If you step back you can actually understand this analogy, as they look like giant insects.
A closer look at Porte Dauphine’s elaborate canopy
Porte Dauphine Metro entrance is very elaborate.
The canopy consists of an inverted pitched roof covered with glass sheets.
It is closed on three sides; the upper section is made of glass sheets, the lower section of glazed lava panels.
The glass sheets are assembled on a cast iron frame supported by three pillars (two at the front, one at the back).
A small rounded canopy, that shelters the glazed lava board marked with the sign Metropolitain, extends the front of the kiosk.
The interior panels of the kiosk are painted with white and green foliage garlands on an ocher background.
The kiosk’s metal frame is painted in green.
Porte Dauphine Metro entrance is simply stunning!
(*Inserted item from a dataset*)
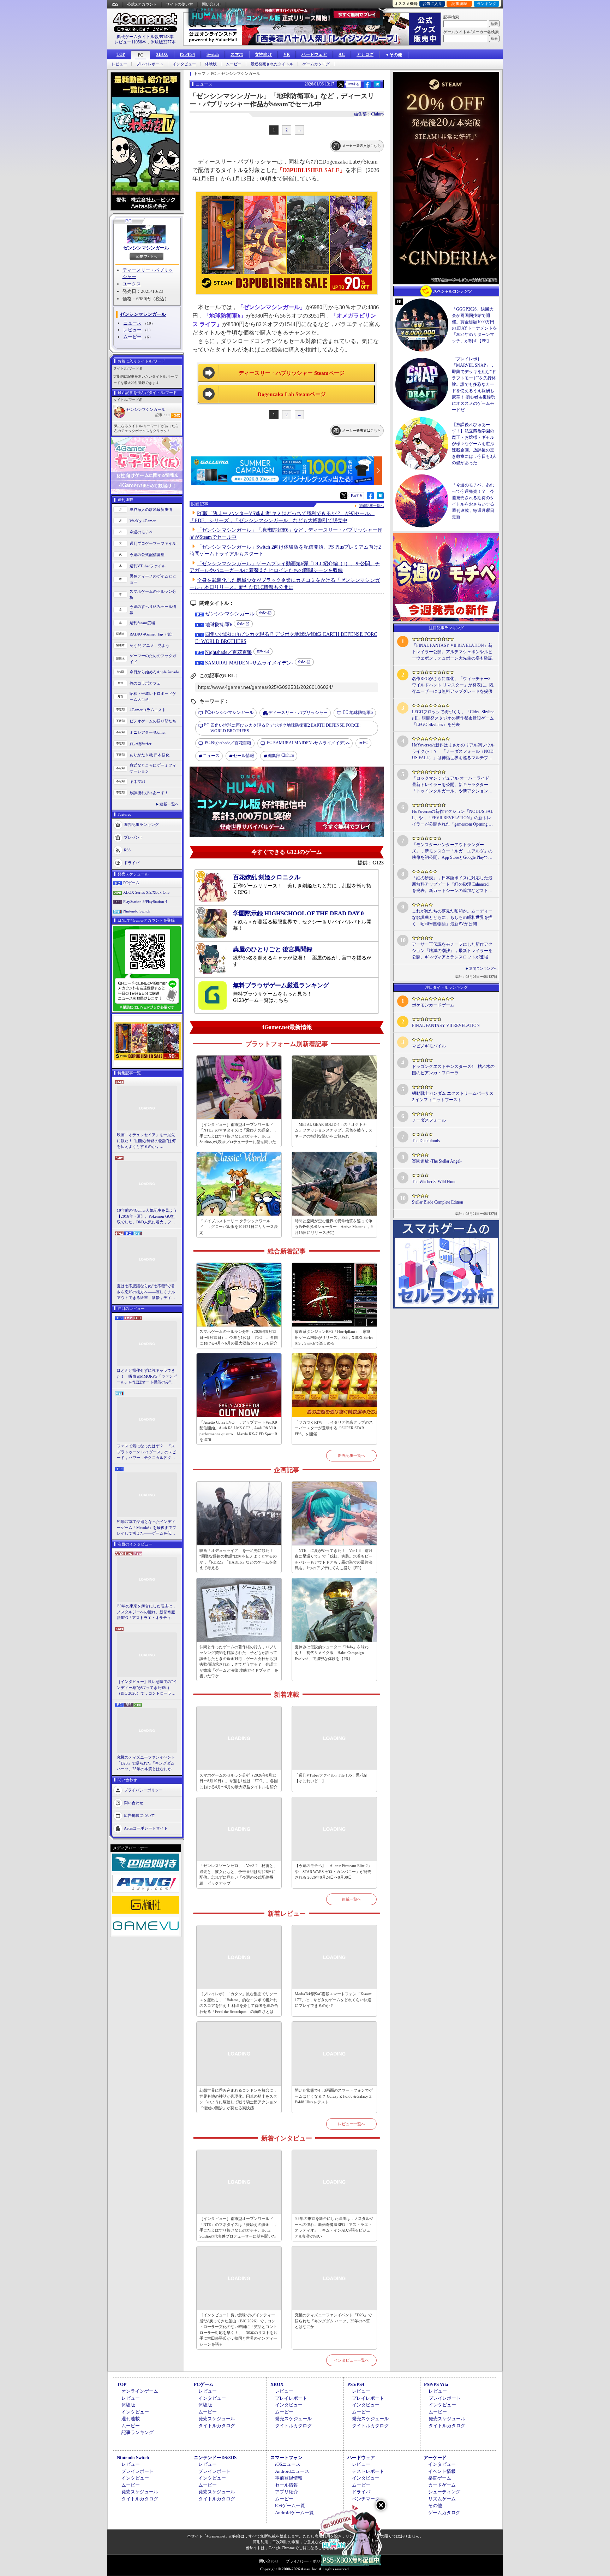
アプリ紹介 (286, 2491)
Art Nouveau, loved and loathed
Art Nouveau style is today very popular, but was not that widely acclaimed in the early 20th century!
Many ‘purists and art critics’ rejected this new style that was in total break with the neo-Classicism of the 19th century.
Mind you, they also rejected Impressionism!
Guimard’s Metro entrances, therefore, were not to everyone’s taste!
Guimard eventually gave in to criticism and terminated his contract with the Compagnie du Métropolitian de Paris.
Fortunately, by then he had already built 141 Metro entrances!
Unfortunately many of his entrances were demolished in 1931, others after WWII.
Ironically, Art Nouveau regained popularity in the years 1960-1970 and Guimard’s remaining Metro entrances were classified Historical Monument!
Porte Dauphine Metro entrance was listed on May 29, 1978.
Once at Porte Dauphine, why don’t you cross the road and go for a walk in the Bois de Boulogne?